Hilltoppers, Jayhawks have ties
Published 12:19 pm Tuesday, March 19, 2013
- Kansas players celebrate after winning the Big 12 men's NCAA college basketball championship game against Kansas State, Saturday, March 16, 2013, in Kansas City, Mo. Kansas won the game 70-54. (AP Photo/Charlie Riedel)
Western Kentucky and Kansas last played 16 years ago, but the two programs aren’t as separated by history as it might seem.
Ray Harper, Bill Self, Kurtis Townsend and Jamal Crook can all point to parts of their past that involve their respective counterparts.Harper spoke Sunday about his time as coach at Oklahoma City University from 2005-08. While there, he allowed Darnell Jackson to come work out with his team on his campus before Jackson’s senior season at KU.
“We let him stay in Oklahoma City for the summer and we worked him out,” Harper recalled. “He was projected to be a backup and he ended up as their starting center and they won the national championship and he ended up being a draft pick.”
Jackson averaged 6.7 rebounds his senior season and would go on to be drafted by the Cleveland Cavaliers later that year after the Jayhawks beat Memphis 75-68 in overtime in the national championship.
The 6-foot-8-inch forward, who attended the same high school as WKU junior guard Brandon Harris at Northwest Classen in Oklahoma City, had eight points and eight rebounds in that win.
Jackson’s mother Shawn told the Lawrence Journal-World in a profile in 2008 that playing with players at OKC helped his confidence.Self, coach at Kansas then and now, hasn’t forgotten the start of that relationship with Harper, either.
“I’ve known Ray Harper a while,” Self said. “He’s won national championships and of course he was the coach at Oklahoma City University and I became more acquainted with him there. He has just done a phenomenal job in the year-and-a-half that he’s been there (at WKU).”

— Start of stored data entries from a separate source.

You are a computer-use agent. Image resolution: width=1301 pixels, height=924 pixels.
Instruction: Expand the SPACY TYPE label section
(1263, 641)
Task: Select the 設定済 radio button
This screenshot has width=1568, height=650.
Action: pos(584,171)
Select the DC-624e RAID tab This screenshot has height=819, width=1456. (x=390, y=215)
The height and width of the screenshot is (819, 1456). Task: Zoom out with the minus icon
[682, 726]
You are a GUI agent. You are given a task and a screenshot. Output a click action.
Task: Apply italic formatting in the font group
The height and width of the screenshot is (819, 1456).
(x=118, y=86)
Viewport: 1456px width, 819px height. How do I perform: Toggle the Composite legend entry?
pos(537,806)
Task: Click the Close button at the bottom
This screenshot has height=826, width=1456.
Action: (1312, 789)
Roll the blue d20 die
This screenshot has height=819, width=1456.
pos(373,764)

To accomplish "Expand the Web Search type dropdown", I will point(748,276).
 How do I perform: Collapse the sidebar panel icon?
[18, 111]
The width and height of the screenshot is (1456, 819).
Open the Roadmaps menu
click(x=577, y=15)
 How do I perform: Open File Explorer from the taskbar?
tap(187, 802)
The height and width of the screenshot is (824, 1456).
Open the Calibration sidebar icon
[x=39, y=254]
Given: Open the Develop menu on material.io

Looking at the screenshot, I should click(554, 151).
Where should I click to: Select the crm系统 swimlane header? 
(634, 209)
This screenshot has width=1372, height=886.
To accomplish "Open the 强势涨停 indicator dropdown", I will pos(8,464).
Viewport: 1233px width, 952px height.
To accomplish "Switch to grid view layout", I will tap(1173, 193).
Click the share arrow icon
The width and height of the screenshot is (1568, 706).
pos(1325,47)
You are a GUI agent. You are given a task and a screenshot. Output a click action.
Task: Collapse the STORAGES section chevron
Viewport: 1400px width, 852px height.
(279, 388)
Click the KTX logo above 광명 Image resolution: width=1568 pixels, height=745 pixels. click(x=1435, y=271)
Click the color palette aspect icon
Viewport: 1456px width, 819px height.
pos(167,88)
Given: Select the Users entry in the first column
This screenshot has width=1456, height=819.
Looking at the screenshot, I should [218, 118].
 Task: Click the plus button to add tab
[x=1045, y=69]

Self doesn’t have to look too far down his own bench to find another WKU connection.Townsend, now an assistant at KU, played point guard on the Hill from 1978-80 under WKU coach Gene Keady.The Hilltoppers went 38-19 in those two seasons and won the Ohio Valley Conference championship in 1980 before losing 89-85 to Virginia Tech in the first round of the NCAA tournament.
Self said Townsend was a part of the early WKU scouting report when Self jokingly told the Jayhawks that Townsend was, “the greatest player to play there.””Oh yeah, KT’s fired up,” Self said. “He did love his time there and he does love his alma mater, but he won’t have as much love for them this week I don’t think.”
Crook, a senior point guard, has ties to Kansas senior guard Elijah Johnson. Both played high school basketball in Las Vegas.”When I lived out in Vegas my senior year, I got a chance to play against him and I played AAU with him a little bit,” Crook said. “I owe him. I played him my first game I played in, my debut, and they beat us. I’ll remember that game in the back of my head as we do go down there and take this ride.”
Johnson scored 18 points in a 78-77 Cheyenne win over Crook’s Durango.
Western Kentucky and Kansas are scheduled to meet at 8:50 p.m. Friday at the Sprint Center in Kansas City, Mo.